Mixed signals are being sent out by the government. Tombs says the decision to raise the minimum salary an overseas citizen must earn to get a skilled workers visa by 2.3% this year – well below the 8%-plus jump in annual private sector earnings – suggests ministers are loosening the immigration rules by stealth.
At the same time, though, the annual fee migrants pay to use the NHS has been raised from £624 to £1,035, and Rishi Sunak is making clear his reluctance to relax immigration rules to secure a bilateral trade deal with India.
That makes the chances of an immediate breakthrough slim. Sunak would love an agreement with the world’s fastest-growing major emerging economy – but not at any price. India has a reputation for fighting its own corner relentlessly in trade negotiations conducted by the World Trade Organization, and its key demand in the bilateral talks – more visas for Indian students and workers – is one that makes life difficult for Sunak.

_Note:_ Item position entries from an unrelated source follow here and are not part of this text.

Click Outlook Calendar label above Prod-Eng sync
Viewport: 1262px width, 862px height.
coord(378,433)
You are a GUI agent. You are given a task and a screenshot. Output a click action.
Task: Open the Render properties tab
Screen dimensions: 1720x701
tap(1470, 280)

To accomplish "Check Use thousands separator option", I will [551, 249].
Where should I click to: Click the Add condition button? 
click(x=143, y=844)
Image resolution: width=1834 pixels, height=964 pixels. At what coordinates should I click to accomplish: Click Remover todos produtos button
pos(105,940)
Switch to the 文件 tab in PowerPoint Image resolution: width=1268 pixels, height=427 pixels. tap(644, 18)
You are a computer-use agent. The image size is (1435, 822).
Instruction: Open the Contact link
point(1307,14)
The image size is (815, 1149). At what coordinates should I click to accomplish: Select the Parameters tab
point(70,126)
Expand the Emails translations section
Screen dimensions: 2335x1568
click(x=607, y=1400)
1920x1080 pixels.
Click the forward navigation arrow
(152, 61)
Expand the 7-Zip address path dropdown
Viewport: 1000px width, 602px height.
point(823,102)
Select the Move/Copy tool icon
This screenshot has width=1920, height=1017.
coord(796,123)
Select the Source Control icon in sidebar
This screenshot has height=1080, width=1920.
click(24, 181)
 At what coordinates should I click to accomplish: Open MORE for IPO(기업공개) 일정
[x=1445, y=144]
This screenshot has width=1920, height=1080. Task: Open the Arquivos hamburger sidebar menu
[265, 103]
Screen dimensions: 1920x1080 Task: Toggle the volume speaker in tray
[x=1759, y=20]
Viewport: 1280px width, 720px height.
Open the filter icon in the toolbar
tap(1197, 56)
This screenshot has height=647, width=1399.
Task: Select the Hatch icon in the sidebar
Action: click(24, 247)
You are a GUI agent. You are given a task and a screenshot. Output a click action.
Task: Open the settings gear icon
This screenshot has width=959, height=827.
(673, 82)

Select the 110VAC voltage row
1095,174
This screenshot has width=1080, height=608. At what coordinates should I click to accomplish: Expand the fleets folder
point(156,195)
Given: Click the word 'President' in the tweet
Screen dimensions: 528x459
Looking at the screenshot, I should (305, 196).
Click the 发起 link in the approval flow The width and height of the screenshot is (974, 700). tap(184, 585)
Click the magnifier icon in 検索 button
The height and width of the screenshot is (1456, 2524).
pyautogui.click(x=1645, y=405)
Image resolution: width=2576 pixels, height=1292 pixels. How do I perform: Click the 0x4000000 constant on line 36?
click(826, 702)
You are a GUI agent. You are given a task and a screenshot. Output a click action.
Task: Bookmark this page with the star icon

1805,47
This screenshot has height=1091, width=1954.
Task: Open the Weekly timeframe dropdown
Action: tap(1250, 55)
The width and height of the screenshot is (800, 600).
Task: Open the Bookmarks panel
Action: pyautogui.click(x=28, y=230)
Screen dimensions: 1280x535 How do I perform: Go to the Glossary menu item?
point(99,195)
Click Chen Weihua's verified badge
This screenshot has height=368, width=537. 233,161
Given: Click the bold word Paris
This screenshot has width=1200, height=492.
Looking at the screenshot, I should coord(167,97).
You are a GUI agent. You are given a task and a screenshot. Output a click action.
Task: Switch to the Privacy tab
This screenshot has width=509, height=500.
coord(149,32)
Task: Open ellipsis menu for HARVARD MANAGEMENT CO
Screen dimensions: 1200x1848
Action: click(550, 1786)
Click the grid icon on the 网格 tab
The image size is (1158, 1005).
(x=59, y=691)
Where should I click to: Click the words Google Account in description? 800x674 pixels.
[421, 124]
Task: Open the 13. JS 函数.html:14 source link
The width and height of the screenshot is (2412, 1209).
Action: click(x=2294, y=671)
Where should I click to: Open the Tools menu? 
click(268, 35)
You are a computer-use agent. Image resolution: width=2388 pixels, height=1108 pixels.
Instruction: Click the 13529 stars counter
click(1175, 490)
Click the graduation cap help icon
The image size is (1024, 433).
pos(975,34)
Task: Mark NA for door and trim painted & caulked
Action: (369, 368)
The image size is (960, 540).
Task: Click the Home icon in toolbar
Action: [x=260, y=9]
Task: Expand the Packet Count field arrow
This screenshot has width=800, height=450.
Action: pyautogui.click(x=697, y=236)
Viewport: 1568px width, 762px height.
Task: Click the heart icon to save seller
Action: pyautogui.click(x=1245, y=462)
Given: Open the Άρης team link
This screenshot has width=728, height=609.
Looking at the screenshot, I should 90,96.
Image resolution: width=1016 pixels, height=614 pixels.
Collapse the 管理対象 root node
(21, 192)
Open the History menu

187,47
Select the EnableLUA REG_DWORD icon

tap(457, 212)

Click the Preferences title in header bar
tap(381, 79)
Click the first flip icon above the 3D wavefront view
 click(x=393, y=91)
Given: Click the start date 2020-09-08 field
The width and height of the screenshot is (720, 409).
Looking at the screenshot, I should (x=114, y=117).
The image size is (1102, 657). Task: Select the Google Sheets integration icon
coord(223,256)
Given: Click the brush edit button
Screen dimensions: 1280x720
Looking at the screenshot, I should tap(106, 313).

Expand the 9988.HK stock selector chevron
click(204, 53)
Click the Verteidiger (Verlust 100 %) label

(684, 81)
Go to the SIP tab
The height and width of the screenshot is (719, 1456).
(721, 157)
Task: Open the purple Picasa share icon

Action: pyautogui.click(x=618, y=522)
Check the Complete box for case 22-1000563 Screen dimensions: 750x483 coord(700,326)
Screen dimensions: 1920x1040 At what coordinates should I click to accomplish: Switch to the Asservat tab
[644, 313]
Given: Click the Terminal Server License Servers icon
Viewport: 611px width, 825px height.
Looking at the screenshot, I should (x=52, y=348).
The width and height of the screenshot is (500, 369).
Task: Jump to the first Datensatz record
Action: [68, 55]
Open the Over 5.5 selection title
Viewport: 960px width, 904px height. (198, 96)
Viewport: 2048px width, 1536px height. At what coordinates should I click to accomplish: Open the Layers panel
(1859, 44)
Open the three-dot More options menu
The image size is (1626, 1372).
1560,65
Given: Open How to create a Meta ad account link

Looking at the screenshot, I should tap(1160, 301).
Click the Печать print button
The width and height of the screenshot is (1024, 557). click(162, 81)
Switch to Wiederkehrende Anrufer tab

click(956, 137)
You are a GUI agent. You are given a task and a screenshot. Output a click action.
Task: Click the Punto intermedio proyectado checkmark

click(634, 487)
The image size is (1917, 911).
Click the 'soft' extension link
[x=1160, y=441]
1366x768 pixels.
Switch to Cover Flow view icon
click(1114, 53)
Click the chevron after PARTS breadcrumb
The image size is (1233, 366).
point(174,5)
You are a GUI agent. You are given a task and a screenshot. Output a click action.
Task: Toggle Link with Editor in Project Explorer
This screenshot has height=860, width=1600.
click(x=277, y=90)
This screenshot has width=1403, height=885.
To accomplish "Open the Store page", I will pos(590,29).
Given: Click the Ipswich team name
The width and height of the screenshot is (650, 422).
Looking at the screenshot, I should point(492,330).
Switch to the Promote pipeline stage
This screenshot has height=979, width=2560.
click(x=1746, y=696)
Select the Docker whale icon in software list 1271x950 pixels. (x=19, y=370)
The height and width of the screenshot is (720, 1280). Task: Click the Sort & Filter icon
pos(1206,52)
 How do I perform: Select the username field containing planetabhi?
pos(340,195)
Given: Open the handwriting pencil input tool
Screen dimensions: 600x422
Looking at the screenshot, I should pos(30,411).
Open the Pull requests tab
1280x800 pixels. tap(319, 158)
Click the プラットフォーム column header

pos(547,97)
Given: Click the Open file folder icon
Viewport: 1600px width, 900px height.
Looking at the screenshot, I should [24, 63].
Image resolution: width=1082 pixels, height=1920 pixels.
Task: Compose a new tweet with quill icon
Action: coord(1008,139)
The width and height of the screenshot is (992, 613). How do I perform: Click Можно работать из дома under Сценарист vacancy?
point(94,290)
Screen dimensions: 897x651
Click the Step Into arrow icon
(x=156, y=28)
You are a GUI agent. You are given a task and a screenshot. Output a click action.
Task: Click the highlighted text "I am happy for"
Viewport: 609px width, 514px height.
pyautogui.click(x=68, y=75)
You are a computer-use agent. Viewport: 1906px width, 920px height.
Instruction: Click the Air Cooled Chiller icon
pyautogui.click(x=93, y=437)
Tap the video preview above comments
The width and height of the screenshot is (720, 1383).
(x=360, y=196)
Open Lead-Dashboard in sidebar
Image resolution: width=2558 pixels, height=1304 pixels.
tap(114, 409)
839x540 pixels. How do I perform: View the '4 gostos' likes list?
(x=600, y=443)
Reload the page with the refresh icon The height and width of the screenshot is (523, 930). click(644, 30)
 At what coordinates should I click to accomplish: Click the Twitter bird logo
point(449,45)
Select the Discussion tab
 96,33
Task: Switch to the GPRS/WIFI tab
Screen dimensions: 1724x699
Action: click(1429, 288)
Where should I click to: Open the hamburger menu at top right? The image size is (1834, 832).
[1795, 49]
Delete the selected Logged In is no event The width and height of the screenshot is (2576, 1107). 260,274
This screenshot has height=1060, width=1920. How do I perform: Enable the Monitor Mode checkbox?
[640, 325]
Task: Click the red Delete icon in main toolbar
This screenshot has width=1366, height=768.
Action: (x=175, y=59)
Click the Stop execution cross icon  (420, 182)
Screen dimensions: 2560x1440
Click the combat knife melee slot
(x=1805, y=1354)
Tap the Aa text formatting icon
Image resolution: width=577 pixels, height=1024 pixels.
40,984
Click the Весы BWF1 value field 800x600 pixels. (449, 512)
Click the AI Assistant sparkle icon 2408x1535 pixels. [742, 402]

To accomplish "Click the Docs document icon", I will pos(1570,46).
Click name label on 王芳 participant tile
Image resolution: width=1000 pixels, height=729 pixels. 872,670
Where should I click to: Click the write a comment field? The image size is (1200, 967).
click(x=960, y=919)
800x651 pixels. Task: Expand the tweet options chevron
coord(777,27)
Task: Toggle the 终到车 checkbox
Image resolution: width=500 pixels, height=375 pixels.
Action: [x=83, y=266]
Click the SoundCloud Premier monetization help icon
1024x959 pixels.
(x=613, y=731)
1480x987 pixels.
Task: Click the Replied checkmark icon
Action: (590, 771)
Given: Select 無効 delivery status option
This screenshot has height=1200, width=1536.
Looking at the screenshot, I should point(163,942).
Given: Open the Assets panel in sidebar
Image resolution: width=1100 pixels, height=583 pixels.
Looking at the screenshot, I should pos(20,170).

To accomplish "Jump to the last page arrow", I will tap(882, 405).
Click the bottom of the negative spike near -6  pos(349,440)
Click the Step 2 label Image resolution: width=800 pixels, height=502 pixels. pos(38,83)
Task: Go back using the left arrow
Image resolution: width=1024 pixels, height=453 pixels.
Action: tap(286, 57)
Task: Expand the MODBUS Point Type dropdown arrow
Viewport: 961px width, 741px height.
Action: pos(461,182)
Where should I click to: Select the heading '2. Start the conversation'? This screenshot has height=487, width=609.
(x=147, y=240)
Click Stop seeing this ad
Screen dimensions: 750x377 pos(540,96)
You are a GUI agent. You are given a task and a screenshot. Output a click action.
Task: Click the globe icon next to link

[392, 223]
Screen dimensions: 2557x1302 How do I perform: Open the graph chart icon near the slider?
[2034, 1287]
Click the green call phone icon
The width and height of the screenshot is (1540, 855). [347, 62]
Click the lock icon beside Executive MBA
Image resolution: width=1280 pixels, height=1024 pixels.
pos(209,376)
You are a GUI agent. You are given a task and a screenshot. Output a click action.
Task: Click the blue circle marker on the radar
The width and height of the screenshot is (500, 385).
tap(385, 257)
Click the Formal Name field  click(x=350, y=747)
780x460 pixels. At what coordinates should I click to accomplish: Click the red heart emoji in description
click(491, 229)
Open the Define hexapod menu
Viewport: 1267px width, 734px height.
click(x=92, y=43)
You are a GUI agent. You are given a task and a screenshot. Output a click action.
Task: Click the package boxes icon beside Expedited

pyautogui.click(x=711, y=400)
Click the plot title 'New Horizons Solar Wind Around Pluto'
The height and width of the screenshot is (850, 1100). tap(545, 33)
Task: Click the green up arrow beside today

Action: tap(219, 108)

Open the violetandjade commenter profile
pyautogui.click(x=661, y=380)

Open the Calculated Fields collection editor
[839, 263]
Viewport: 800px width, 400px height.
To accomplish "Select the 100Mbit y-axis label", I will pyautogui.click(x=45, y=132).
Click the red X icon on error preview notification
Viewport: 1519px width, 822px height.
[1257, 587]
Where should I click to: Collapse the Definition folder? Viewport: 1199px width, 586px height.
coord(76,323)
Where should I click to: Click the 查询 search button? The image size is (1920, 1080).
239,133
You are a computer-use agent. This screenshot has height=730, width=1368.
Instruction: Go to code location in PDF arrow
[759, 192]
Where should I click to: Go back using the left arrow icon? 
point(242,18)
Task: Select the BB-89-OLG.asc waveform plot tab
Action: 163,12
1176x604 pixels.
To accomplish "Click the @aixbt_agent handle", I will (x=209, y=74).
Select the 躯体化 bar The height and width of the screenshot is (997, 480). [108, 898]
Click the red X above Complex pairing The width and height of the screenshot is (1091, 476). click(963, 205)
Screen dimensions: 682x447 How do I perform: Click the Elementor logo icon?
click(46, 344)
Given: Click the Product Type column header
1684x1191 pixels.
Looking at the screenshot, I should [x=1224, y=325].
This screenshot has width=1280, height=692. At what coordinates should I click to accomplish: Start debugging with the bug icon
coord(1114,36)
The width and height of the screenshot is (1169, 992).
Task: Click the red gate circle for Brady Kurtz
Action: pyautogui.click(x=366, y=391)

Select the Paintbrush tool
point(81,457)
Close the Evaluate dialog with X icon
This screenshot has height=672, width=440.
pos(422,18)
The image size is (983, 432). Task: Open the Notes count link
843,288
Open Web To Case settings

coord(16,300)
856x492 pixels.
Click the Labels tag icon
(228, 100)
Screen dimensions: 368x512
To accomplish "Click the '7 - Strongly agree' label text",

It is a tough call for the prime minister, who needs to show voters that the economy can benefit from better-calibrated migration. There is certainly evidence the geographical shift in immigration is positive for the UK. Data from Oxford University’s migration observatory shows migrants from India and sub-Saharan Africa are more likely to be employed in high-skilled jobs and command higher salaries than those from eastern Europe. In 2020, the average salary for a non-EU-born worker was £31,400 – £3,000 higher than for an EU-born worker.
There have been problems for certain sectors – such as hospitality – which in the past relied heavily on well-educated migrant workers from the EU to fill vacancies. But if the idea was to craft a migration system that would enable the economy to become less dependent on low-skill, low-wage, low-productivity jobs, then the shift to a points-based system makes sense. If the supply of cheap workers is restricted and the cost of employing people rises, firms will have a greater incentive to boost spending on new labour-saving equipment.
There are tentative signs of this happening. Kallum Pickering, a UK economist at Berenberg bank, points out that UK business investment has increased by 35% since the low point reached during the spring 2020 Covid lockdown and is now 6% above its pre-Brexit vote high. In part, this is the result of an end to the uncertainty that deterred investment in the years after 2016 but it is also a case of “needs must”. For the past 30 years, he says, the UK has relied on two things to grow its economy – cheap foreign labour and low-cost imports – both of which are becoming harder to secure.
In other words, the upshot of deglobalisation and a changed immigration system may well be more expensive labour, higher levels of investment and a more self-sufficient economy. All would certainly be welcome.